Figure 2.

Analysis of Mad2 complexes using conformation specific antibodies. (A) HeLa cells arrested in mitosis with nocodazole were harvested by mitotic shake-off and Mad2 complexes purified with the different Mad2 monoclonal antibodies. Representative of 3 independent experiments. (B) Schematic of the sequential purification of Mad2-Venus complexes. (C) HeLa FRT/Trex cells stably expressing Mad2 L13A-Venus or Mad2 V193N-Venus were collected by mitotic shake-off after nocodazole treatment. APC/C complexes were purified with a monoclonal APC4 antibody and then eluted by the antigenic peptide. The eluate containing APC/C and the supernatant after APC/C depletion was then used for purification of Mad2-Venus complexes using GFP-Trap beads (chromotek) and analyzed by protein gel blot.
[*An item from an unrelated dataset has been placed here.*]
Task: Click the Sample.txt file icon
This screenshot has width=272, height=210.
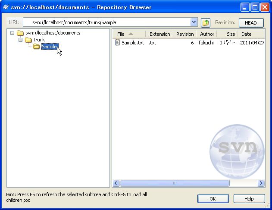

Input is total cell extract prior to APC4 purification. Representative of 2 independent experiments. (D) Schematic of the triple SILAC experimental set-up. L: light condition, M: medium condition, H: heavy condition. (E) SILAC ratios determined for known Mad2 interactors in the SAC ON and SAC OFF condition. Only known interactors having a SILAC ratio higher than 2 are included except for TRIP13, which is included despite not being enriched above IgG control levels. (F) Peptide intensities for Mad2, Mad1 and Cdc20 in the indicated conditions to illustrate that the O-Mad2 antibody purifies much lower levels of Mad1 and Cdc20.